**Your assignment:** Nothing but the lines from the one that holds "The height and width of the screenshot is (273, 862)." through the end of the material should be repeated, each exactly as it stands, and pictures stay out.

**Data records:**
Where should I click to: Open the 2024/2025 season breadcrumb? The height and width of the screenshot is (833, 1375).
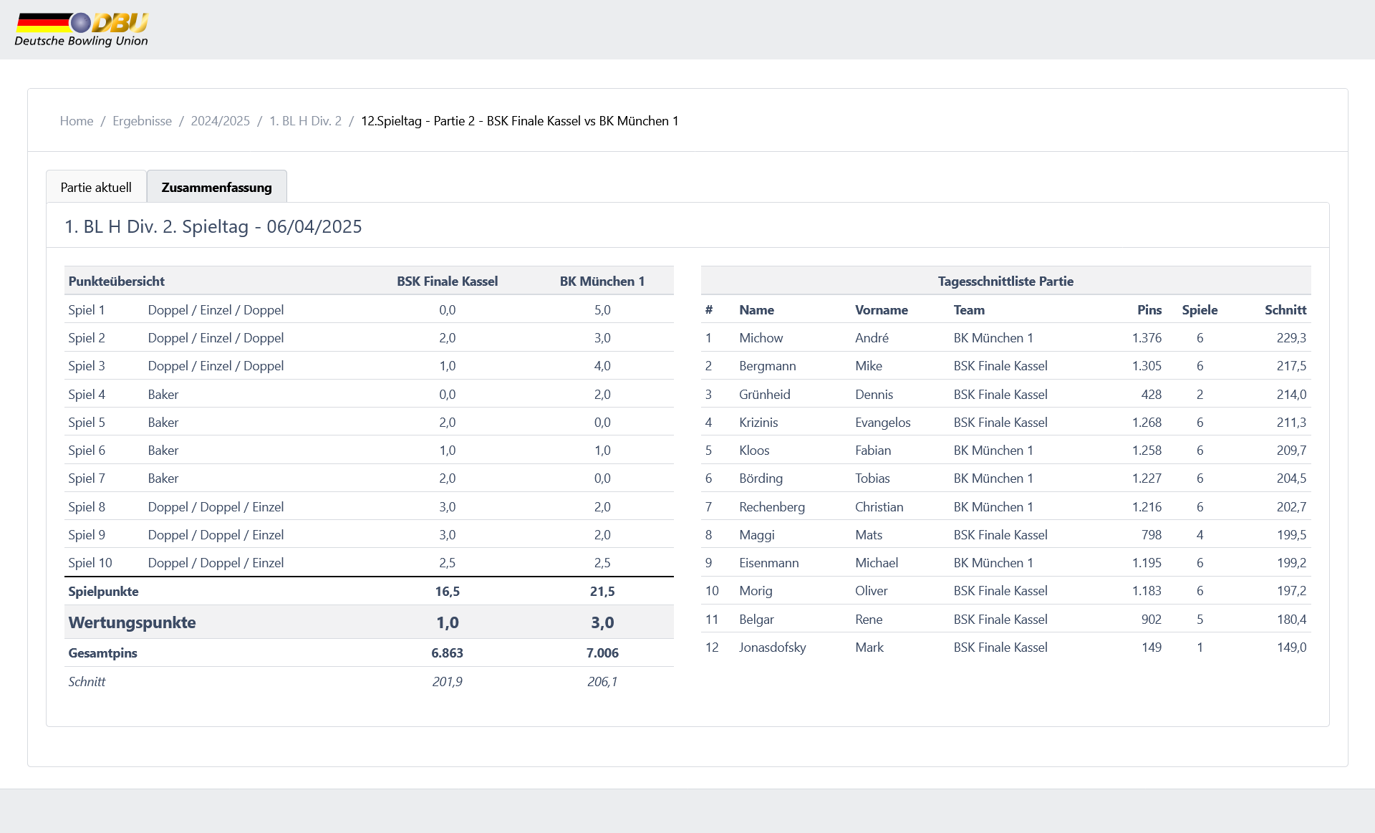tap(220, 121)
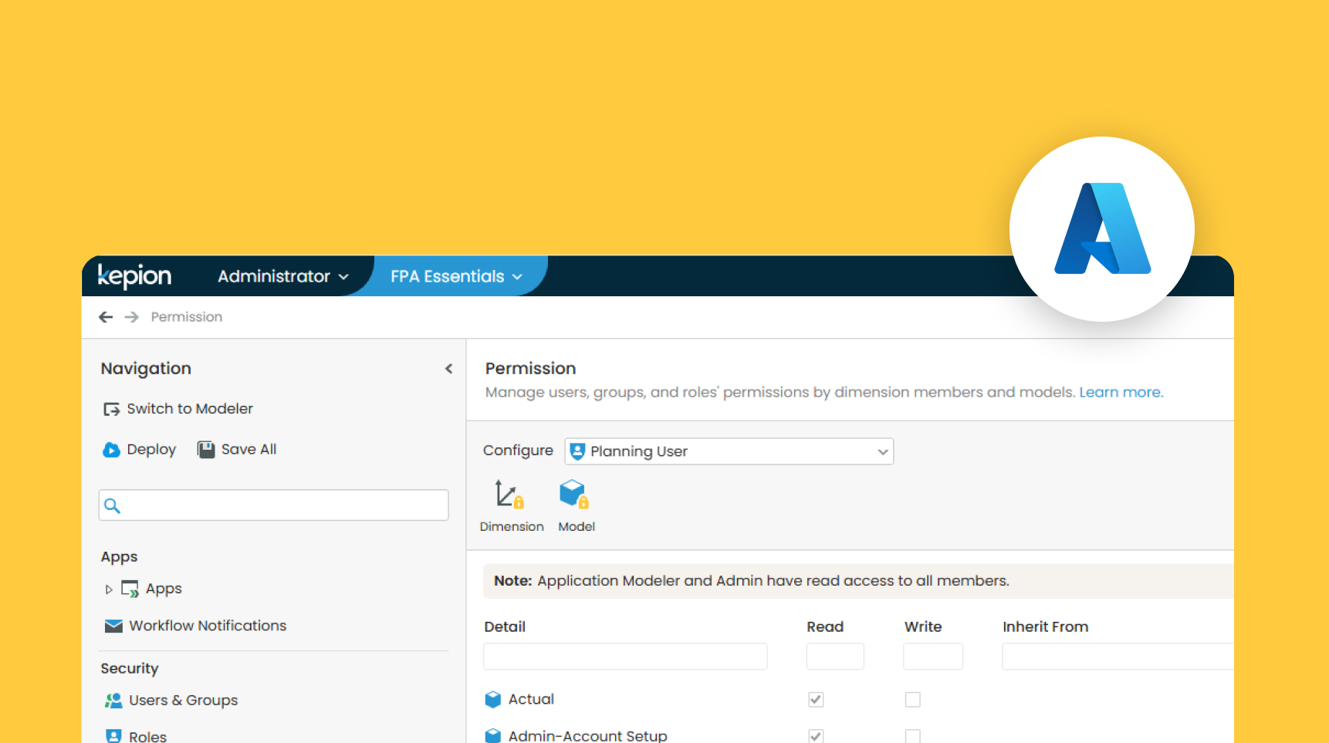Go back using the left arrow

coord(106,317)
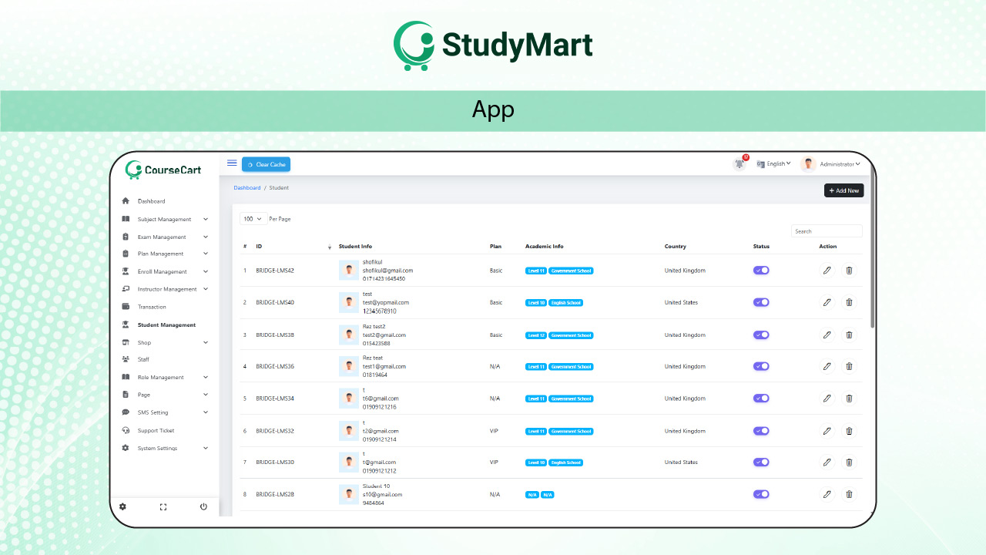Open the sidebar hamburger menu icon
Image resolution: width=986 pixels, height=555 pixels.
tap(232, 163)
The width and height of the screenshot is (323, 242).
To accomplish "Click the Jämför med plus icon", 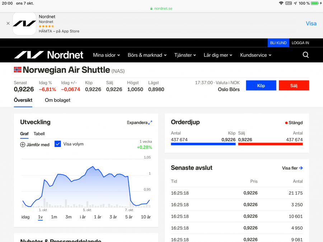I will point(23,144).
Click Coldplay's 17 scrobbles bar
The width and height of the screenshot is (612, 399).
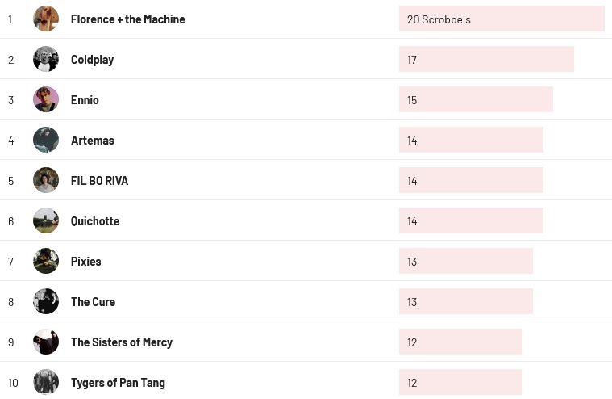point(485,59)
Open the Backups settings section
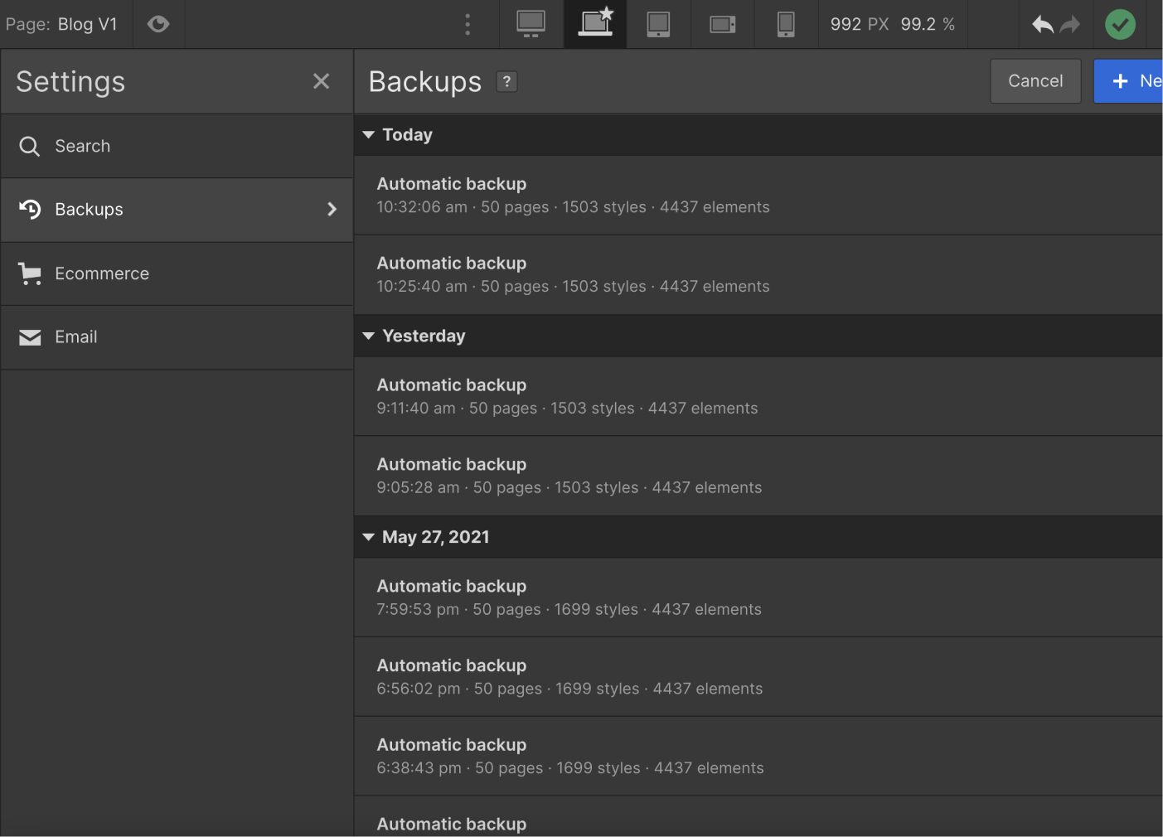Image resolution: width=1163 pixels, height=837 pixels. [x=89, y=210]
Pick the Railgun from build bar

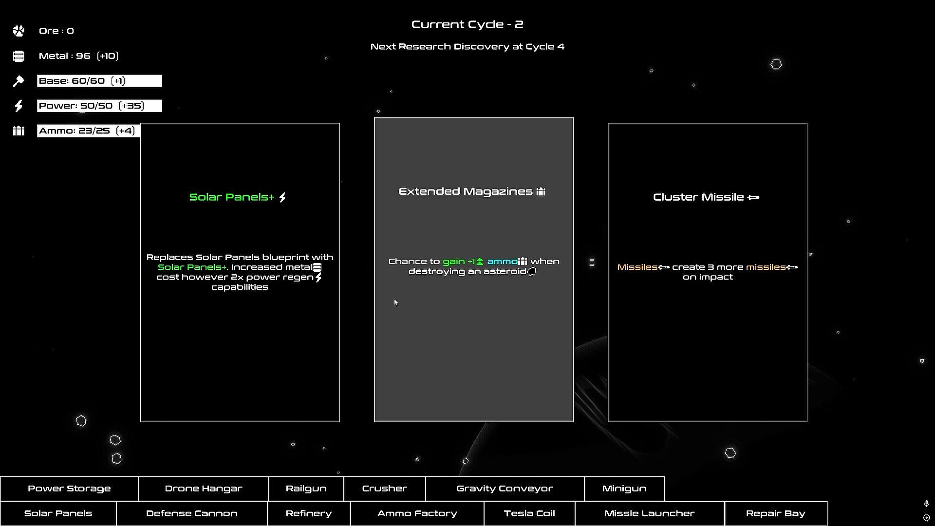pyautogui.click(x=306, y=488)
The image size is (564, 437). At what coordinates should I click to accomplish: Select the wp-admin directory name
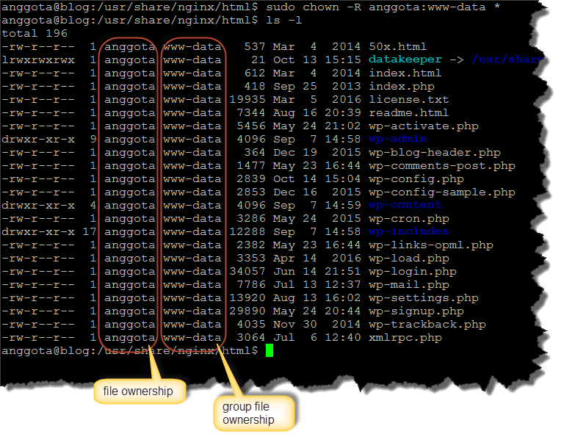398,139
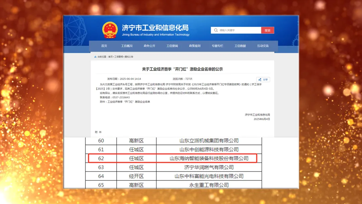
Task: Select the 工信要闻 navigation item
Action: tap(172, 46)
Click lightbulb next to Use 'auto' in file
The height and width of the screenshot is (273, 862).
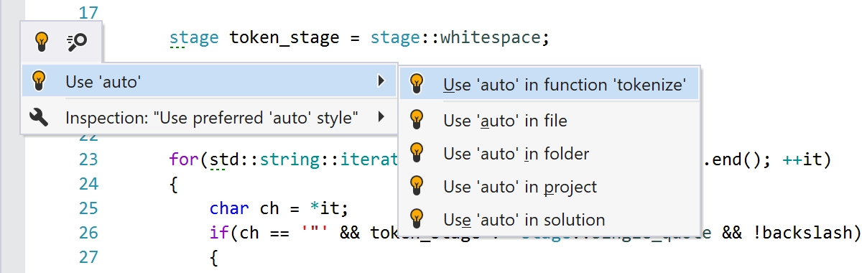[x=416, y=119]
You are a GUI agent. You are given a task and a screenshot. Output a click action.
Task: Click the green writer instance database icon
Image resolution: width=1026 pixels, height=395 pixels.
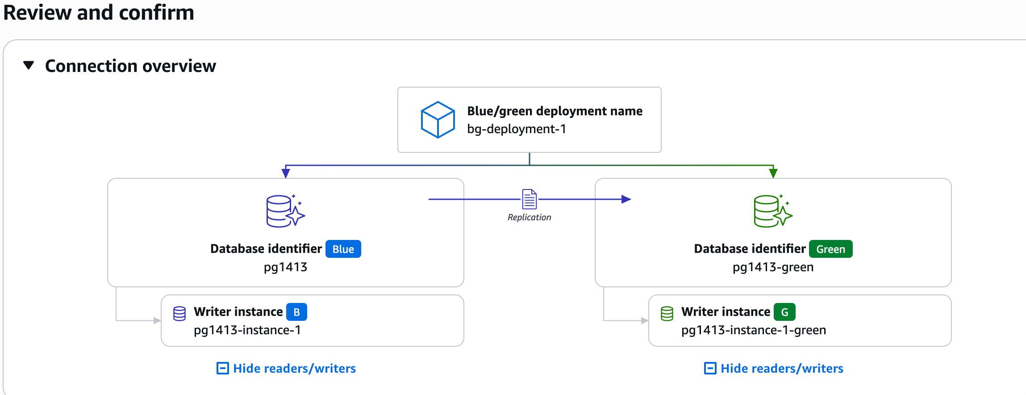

**Written solution:**
The height and width of the screenshot is (273, 862).
[x=416, y=119]
You are a GUI agent. You are given a task and a screenshot. Output a click action.
Task: Click the green writer instance database icon
Image resolution: width=1026 pixels, height=395 pixels.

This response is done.